L’enjeu vital d’une aviation plus propre

Projet Dragon avion électrique
Le concept Dragon de l’Onera. Crédit : Onera.
Alors que les politiques s’emparent du sujet, la filière aéronautique met beaucoup de moyens sur la recherche vers un transport aérien qui, s’il n’est pas encore électrique, sera moins émetteur de polluants. Le secteur a bien compris l’obligation de prendre en compte l’environnement afin de préserver son image de marque.

La préoccupation actuelle d’un transport non polluant a atteint un sommet (ou un tréfonds) avec l’ajout d’un amendement à la loi Mobilités par certains députés français. Ces élus souhaitent en effet interdire en France les vols intérieurs pour lesquels un voyage de moins de cinq heures en train est disponible. Si la décision n’est pas encore prise, elle montre en tout cas l’urgence pour les industriels de proposer des alternatives au kérosène classique et à ses émissions afin de ne pas perdre leur crédibilité aux yeux de l’opinion publique.

Mais l’avion électrique est encore très loin et c’est la raison pour laquelle la recherche se concentre aujourd’hui sur les alternatives. Le principal problème est le poids des batteries, lié à leur faible densité énergétique, environ 60 fois inférieure à celle du kérosène.
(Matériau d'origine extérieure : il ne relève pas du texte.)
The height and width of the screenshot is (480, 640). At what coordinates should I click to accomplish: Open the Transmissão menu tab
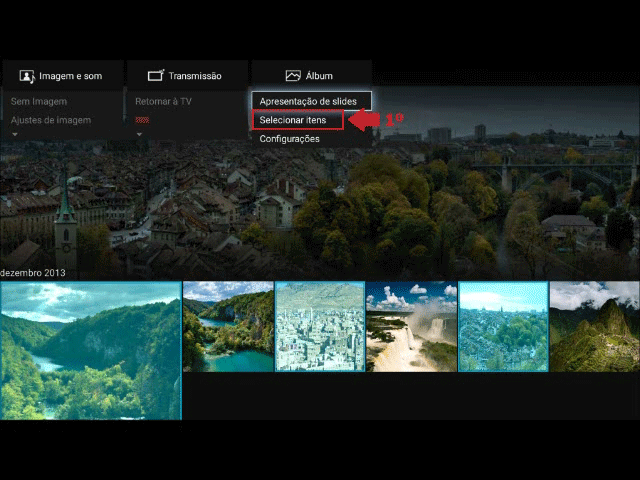[x=186, y=76]
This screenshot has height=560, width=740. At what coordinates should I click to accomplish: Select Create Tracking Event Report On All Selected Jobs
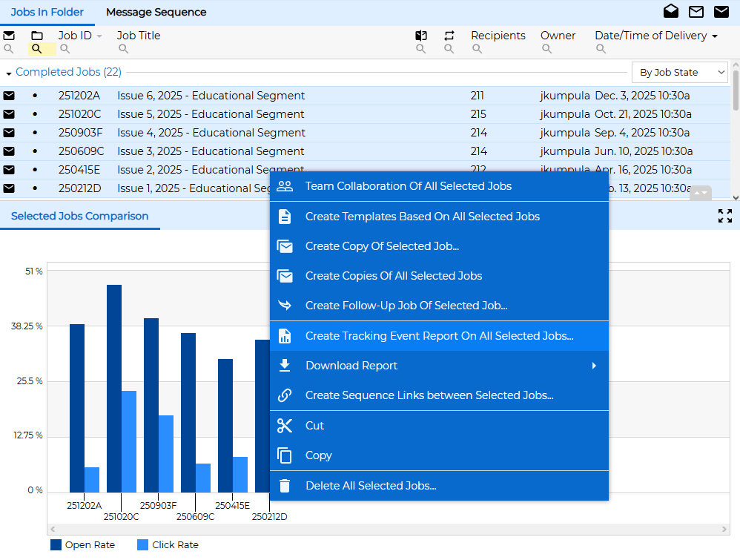pyautogui.click(x=438, y=336)
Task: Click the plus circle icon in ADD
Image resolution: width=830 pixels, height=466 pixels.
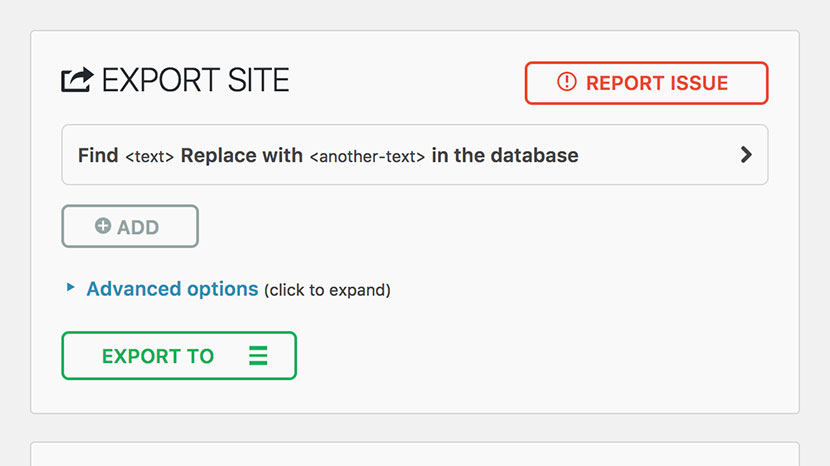Action: pyautogui.click(x=103, y=226)
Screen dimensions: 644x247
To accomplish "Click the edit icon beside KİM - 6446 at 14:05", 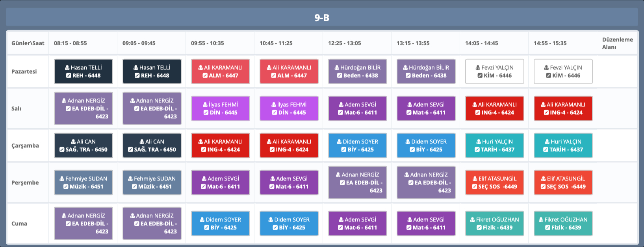I will [480, 76].
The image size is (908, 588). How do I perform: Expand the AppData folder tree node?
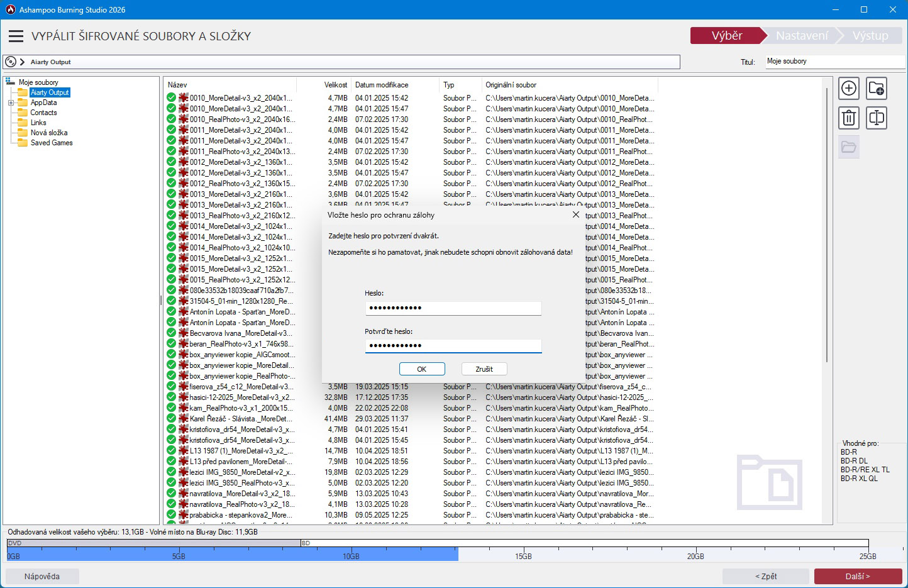[x=11, y=103]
Pour faire voler un A320, il faudrait qu’il soit entièrement occupé par des batteries au lithium. De plus, il serait impossible de faire la recharge de ces batteries lors d’une escale de 30 minutes. Le rendement est donc trop faible pour être une solution envisageable à moyen terme. La limite technologique se situe à 2 kWh/kg, explique Stéphane Cueille, directeur de la R&T et de l’innovation chez Safran. La chimie ne permet pas pour l’instant pas de faire vraiment mieux. Aujourd’hui, avec une batterie lithium-ion, la puissance atteinte est plutôt de 200 Wh/kg, et l’espoir est d’atteindre 400 à 500 Wh/kg prochainement.